15 milliards d'économie pour l'Espagne

Un décret-loi qui compile des mesures d'austérités additionnelles pour 2010 et 2011 s'inscrit dans le cadre d'un plan plus vaste de 50 milliards d'euros d'économies jusqu'en 2013 et comporte plusieurs mesures particulièrement impopulaires.

(afp) - Le gouvernement socialiste espagnol a approuvé jeudi soir un décret-loi compilant des mesures d'austérités additionnelles pour 2010 et 2011 d'un total de 15 milliards d'euros, dont une baisse de salaires pour les fonctionnaires, a annoncé sa vice-présidente. Ces mesures d'austérité ont pour objectif "d'accélérer le processus" de réduction des déficits publics qui ont explosé à 11,2% du PIB en 2009 et que Madrid veut ramener à 3% en 2013, a déclaré Maria Teresa Fernandez de la Vega à l'issue du conseil des ministres.

Ce décret-loi, qui s'inscrit dans le cadre d'un plan plus vaste de 50 milliards d'euros d'économies jusqu'en 2013, comporte plusieurs mesures particulièrement impopulaires dévoilées la semaine dernière par le chef du gouvernement José Luis Rodriguez Zapatero.
L'une des dispositions prévoit de réduire les salaires des fonctionnaires d'en moyenne 5% dès le mois de juin, puis de les geler en 2011.
Une autre mesure impopulaire prévoit le gel de la revalorisation de certaines retraites en 2011 et une troisième supprime une prime à la naissance de 2.500 euros.

Leur adoption a coïncidé avec le début des mobilisations des syndicats de fonctionnaires, qui se sont rassemblés devant des bâtiments publics dans tout le pays jeudi, et qui culmineront avec une grève de la fonction publique le 8 juin.

Les grandes confédérations CCOO et UGT n'excluent pas d'appeler à une grève générale.

"Il s'agit d'un grand effort, grâce auquel sans aucun doute, nous retrouverons le chemin de la croissance aux côtés de l'Europe", a estimé Mme de la Vega.

"Cet effort que nous demandons à tous les citoyens est un effort collectif et équitable", a-t-elle ajouté, soulignant que les retraites les plus basses ne seraient pas affectées et que la baisse des salaires des fonctionnaires serait plus ou moins élevée en fonctions de leurs salaires, s'échelonnant de 0,56% à 7% selon leurs revenus ou leur statut précis.

Le chef du gouvernement José Luis Rodriguez Zapatero et ses ministres s'infligent une baisse de salaire de 15%. Elle sera de 10% pour les secrétaires d'Etat.
La baisse des salaires des fonctionnaires entraînera une économie de 2,3 milliards d'euros en 2010, et 2,2 milliards en 2011, a déclaré la ministre de l'Economie Elena Salgado.
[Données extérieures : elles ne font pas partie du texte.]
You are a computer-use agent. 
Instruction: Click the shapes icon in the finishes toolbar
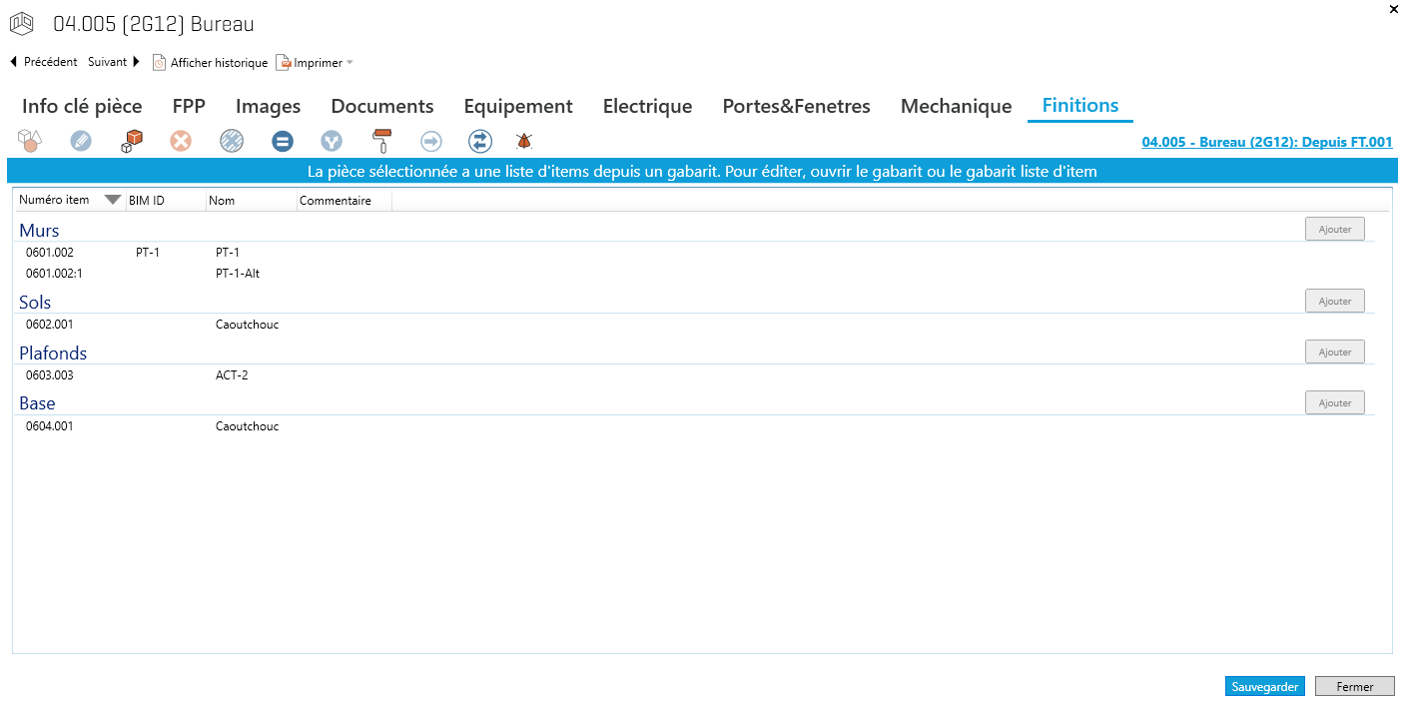[30, 141]
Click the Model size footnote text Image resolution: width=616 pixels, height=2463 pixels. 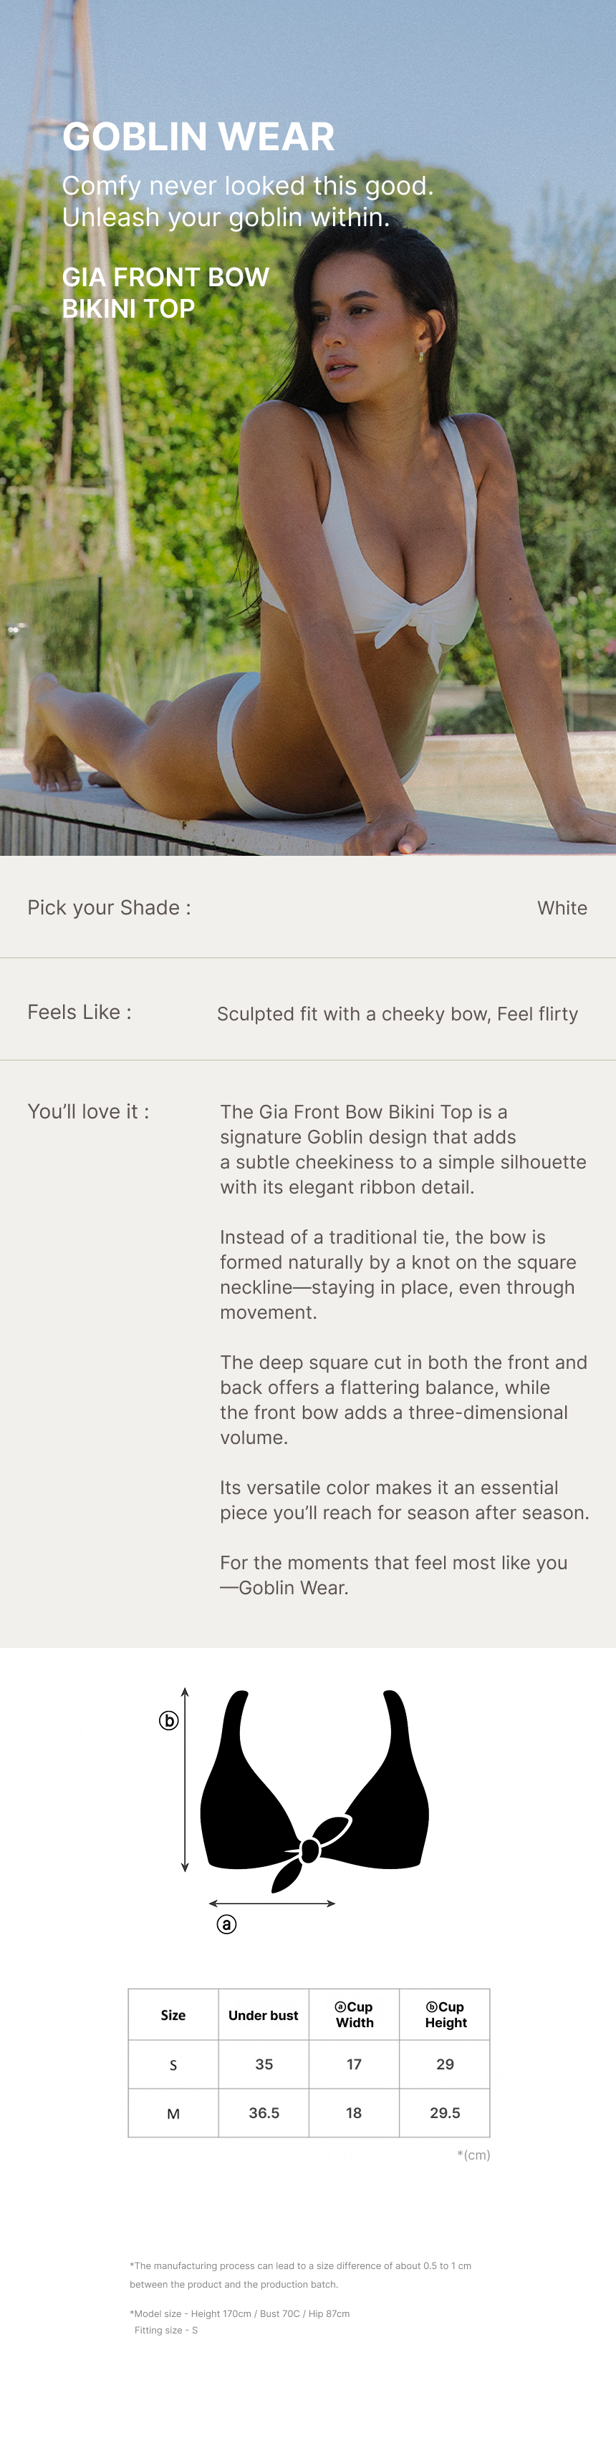point(240,2313)
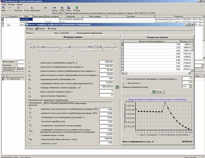Open the Файл menu
The width and height of the screenshot is (205, 158).
point(4,4)
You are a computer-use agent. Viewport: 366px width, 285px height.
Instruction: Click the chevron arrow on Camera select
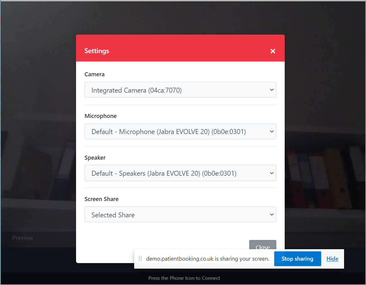click(x=272, y=90)

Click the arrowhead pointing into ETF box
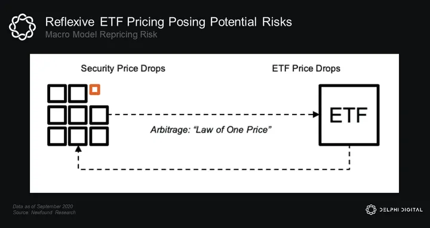tap(316, 115)
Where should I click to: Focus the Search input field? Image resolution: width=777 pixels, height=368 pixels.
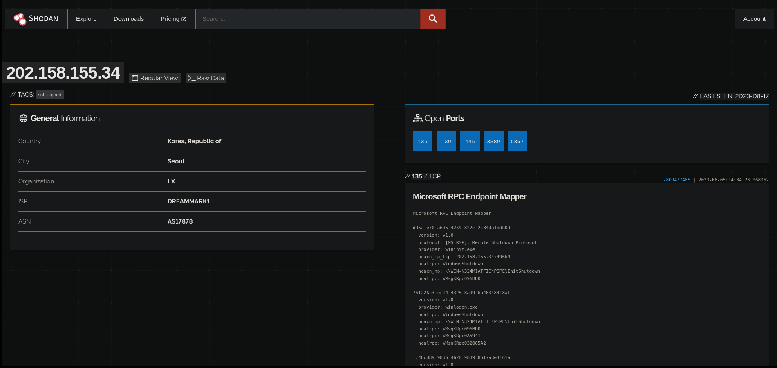(307, 19)
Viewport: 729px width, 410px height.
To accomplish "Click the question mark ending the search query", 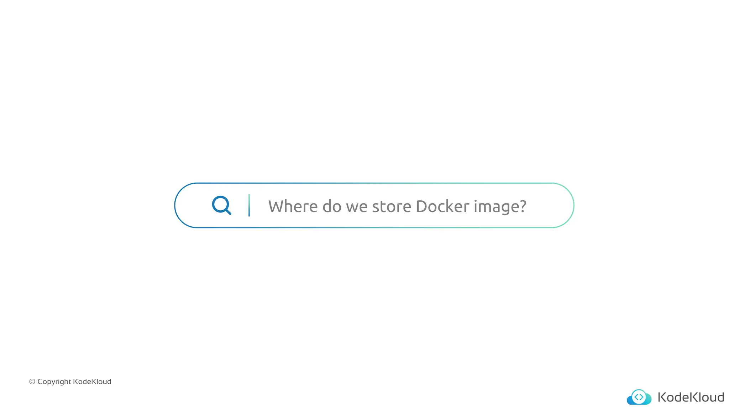I will point(523,206).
La gel de revalorisation des retraites en 2011 entraînera des économies totales d'environ 1,5 milliard d'euros.

La suppression de la prime à la naissance allègera la facture de 1,25 milliard d'euros.
Le gouvernement a adopté d'autres mesures affectant le régime des prestations dépendances, des pré-retraites ou de certains médicaments.
Le 12 mai, M. Zapatero avait franchi le Rubicon en annonçant ces mesures, alors qu'il avait jusqu'ici refusé tout tour de vis supplémentaire si cela impliquait de tailler dans les dépenses sociales.
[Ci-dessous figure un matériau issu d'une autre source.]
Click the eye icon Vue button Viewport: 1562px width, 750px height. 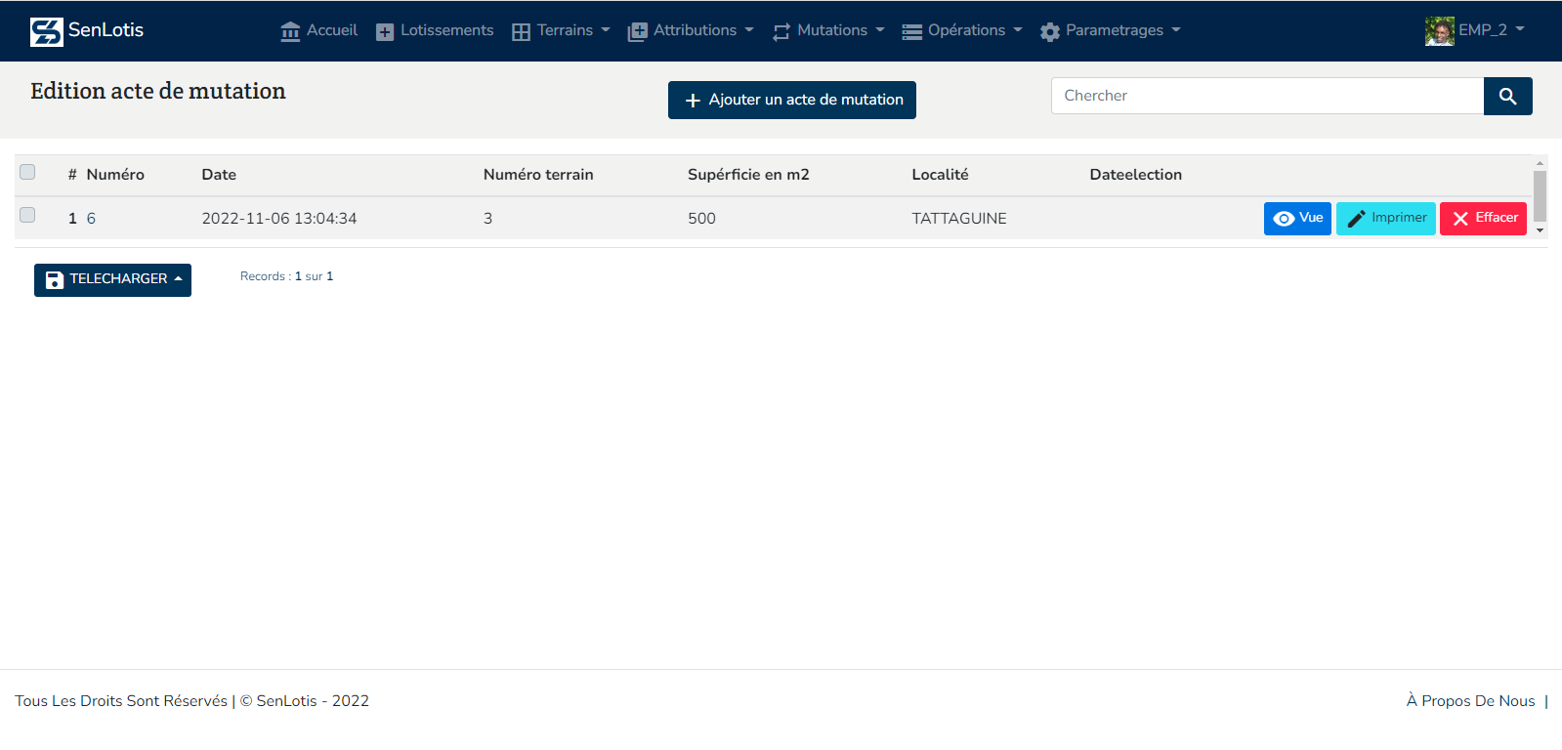pyautogui.click(x=1296, y=218)
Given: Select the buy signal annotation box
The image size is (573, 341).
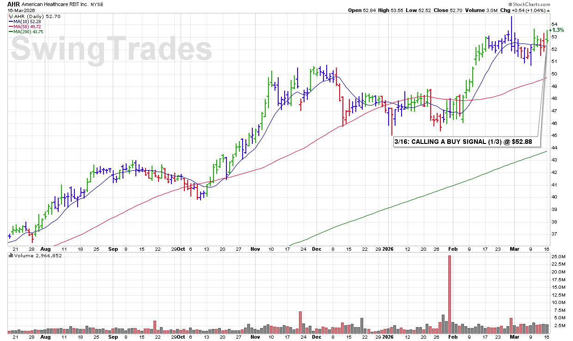Looking at the screenshot, I should (467, 142).
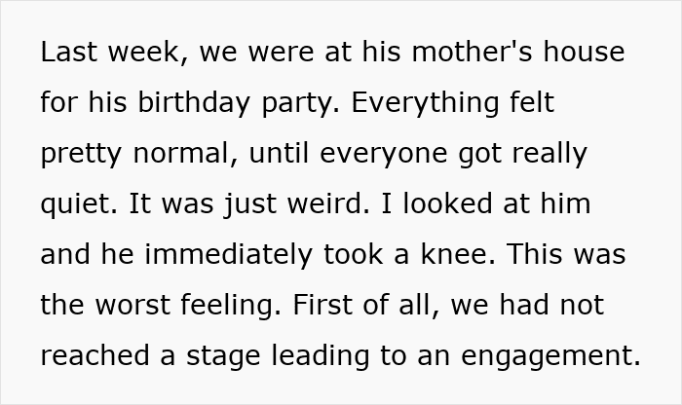The width and height of the screenshot is (682, 405).
Task: Click the word "mother's" in first line
Action: (472, 52)
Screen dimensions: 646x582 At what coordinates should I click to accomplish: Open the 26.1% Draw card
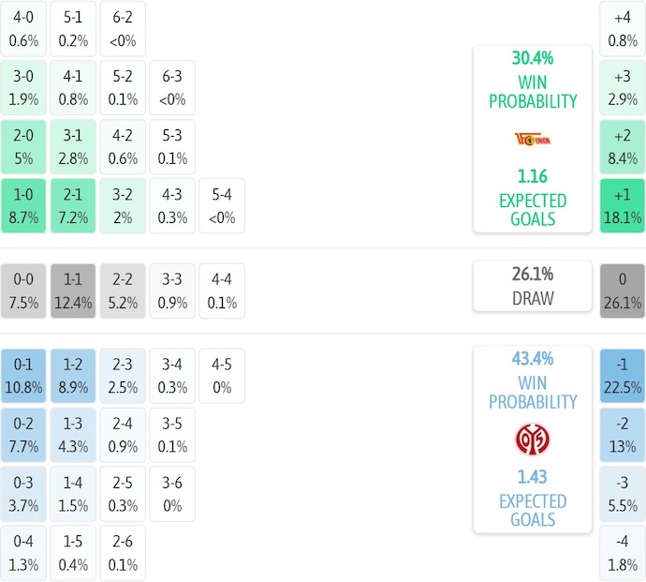coord(532,286)
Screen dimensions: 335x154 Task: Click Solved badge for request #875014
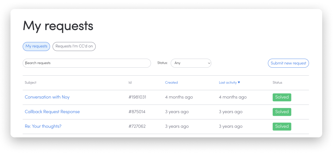pyautogui.click(x=282, y=112)
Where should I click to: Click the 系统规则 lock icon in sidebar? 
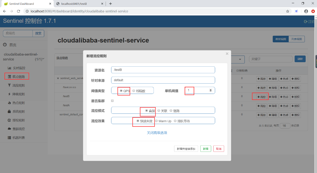[x=10, y=112]
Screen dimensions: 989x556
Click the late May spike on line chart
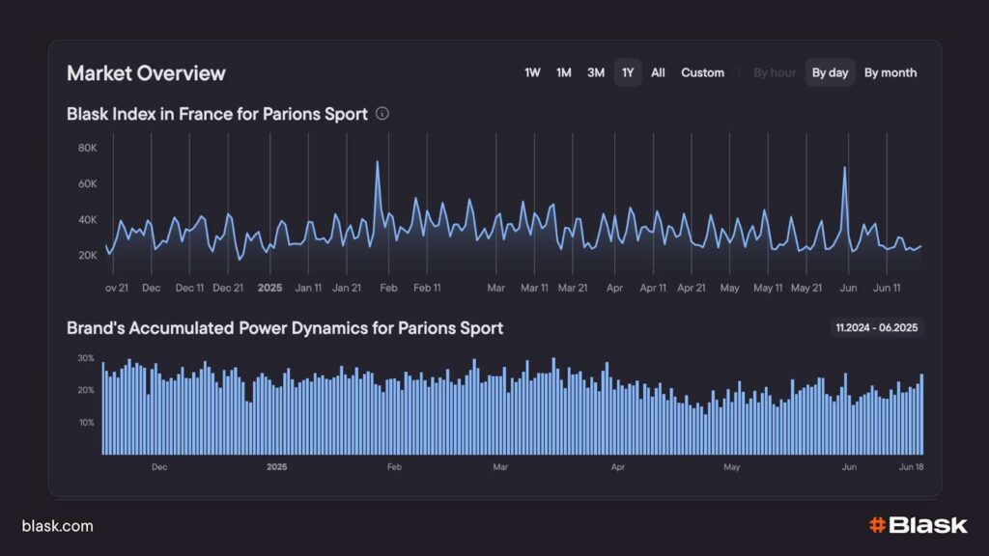845,169
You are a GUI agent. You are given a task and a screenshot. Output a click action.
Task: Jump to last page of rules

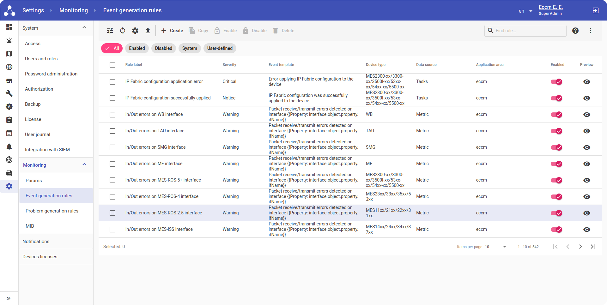click(593, 247)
Il avait cédé sous la pression des marchés et de ses partenaires européens, dans la foulée de l'annonce du plan massif de soutien aux pays les plus fragiles de la zone euro, doté de 750 milliards d'euros.
L'Espagne, avec ses déficits publics et de modestes prévisions de croissance pour les années à venir, est devenu un maillon faible de la zone euro pour certains investisseurs, et certains pays partenaires ont encouragé M. Zapatero à serrer un peu plus la vis.
Les comptes publics de l'Espagne ont connu "une dégradation qu'il était devenu nécessaire de corriger pour récupérer une croissance solide et durable", a expliqué, Elena Salgado.

Le gouvernement a revu à la baisse sa prévision de croissance pour 2011, de 1,8% à 1,3% du PIB.